I throw back the covers, and the cool air in my bedroom practically hisses when it hits my skin. Jake neglected to mention where, exactly, he spent last night, and contemplating that answer makes me hot enough to fry an egg on my bare belly. Downstairs on the couch? Next to me in my bed? Almost certainly somewhere in this house. Town is exactly a two-point-seven-mile hike, mostly uphill, and Jake would be crazy to have walked back in the freezing dark.

I slither across the bed to the window and spot my car parked neatly in the driveway, its windows buried under a light dusting of snow, as is the driveway. No tire tracks either, which means my car has been there a good while. By the looks of things, most of the night.

At the end of the driveway, a red Jeep Cherokee slows to a crawl. The driver, a middle-aged woman with hair the color of traffic cones, stops to check the number on the mailbox against a piece of paper in her hand. She does a sloppy three-point turn and careens into the driveway, thrusting the gearshift into Park right before her bumper slams into mine.

I hop out of bed, scrounge around in my open suitcase for a pair of sweats and last night’s sweater and pull them on. By the time I make it to the front door, she’s standing on the welcome mat with a crate of medical supplies and a hurry-up-and-let-me-in grin.

“Lordy me,” she says, “it’s colder than a witch’s tit in a brass bra out here.”

“You must be the hospice nurse.”

She doesn’t wait for an invitation, just barrels past. “In the flesh.”

And there’s plenty of it. Her curves have been stuffed into clothes that almost fit her, and her permed and pigmented hair has been teased to unnatural heights and sprayed into submission. Add to that shiny blue eye shadow, watermelon lips and eyebrows that look as though they’ve been drawn on with a brown magic marker. The woman is pure Appalachia in yellow-and-lilac nurse’s scrubs.

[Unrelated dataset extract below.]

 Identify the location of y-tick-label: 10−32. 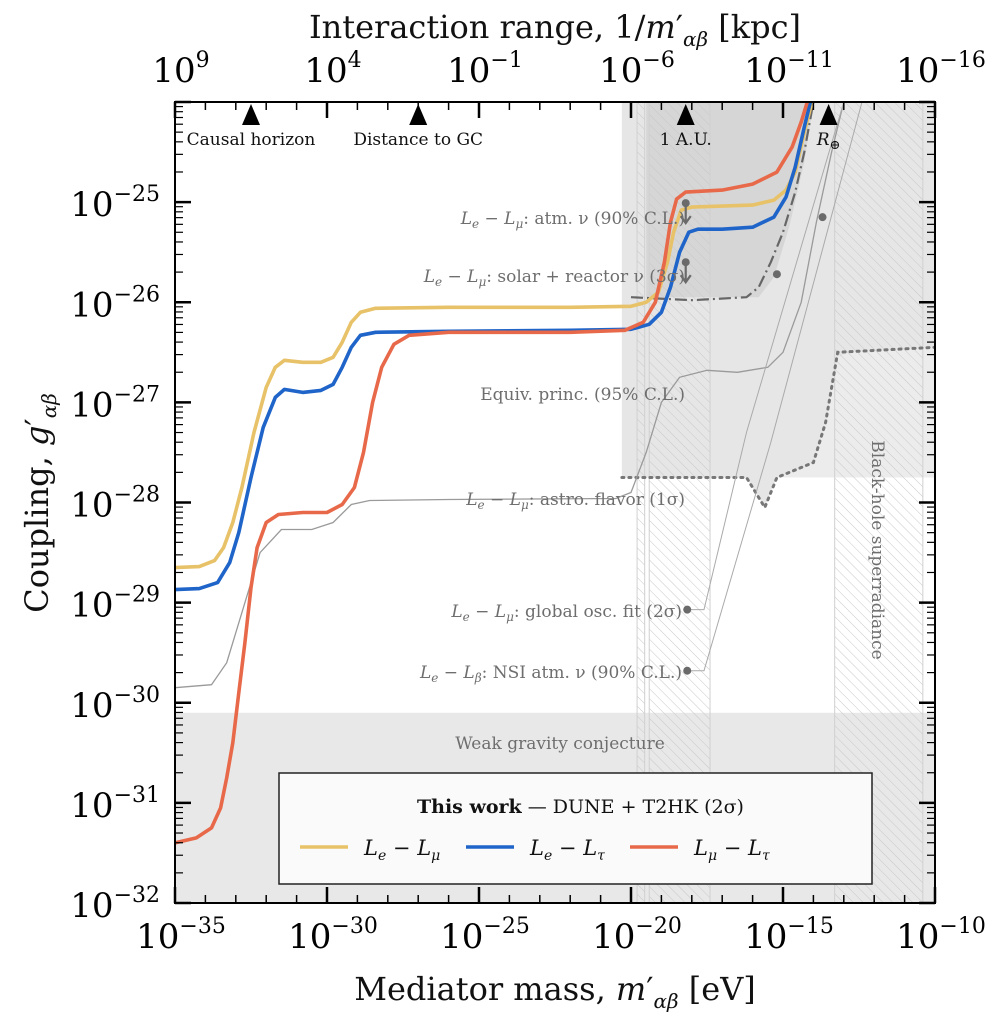
(115, 904).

She thunks the crate onto the floor by the living room and takes a good look around. Her gaze lands on me, and she grins. “You must have had one wild night.”

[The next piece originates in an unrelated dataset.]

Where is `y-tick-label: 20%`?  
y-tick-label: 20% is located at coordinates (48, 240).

“Oh! Um, no, I...I mean, we...”

Her laugh is more like a cackle. “Honey, it may have been a good spell ago, but I remember that look. Wild hair, even wilder eyes. Plus, your tank top’s on backward.”

Yeesh. I wrap the sweater tight across my chest and thrust out a hand. “Gia Andrews.”

“Fannie Miles.” She waddles off as if the house is her own. “Sweet holy Jesus, I need a cup of coffee.”

In the kitchen, Fannie gets the pot going with practiced efficiency. She digs around in the cabinets until she finds two mugs, then motions for me to follow her back into the living room.

“I’m gonna have to do some rearranging in here,” she says, taking in the hospital bed pushed to the corner. “You don’t mind, do you?”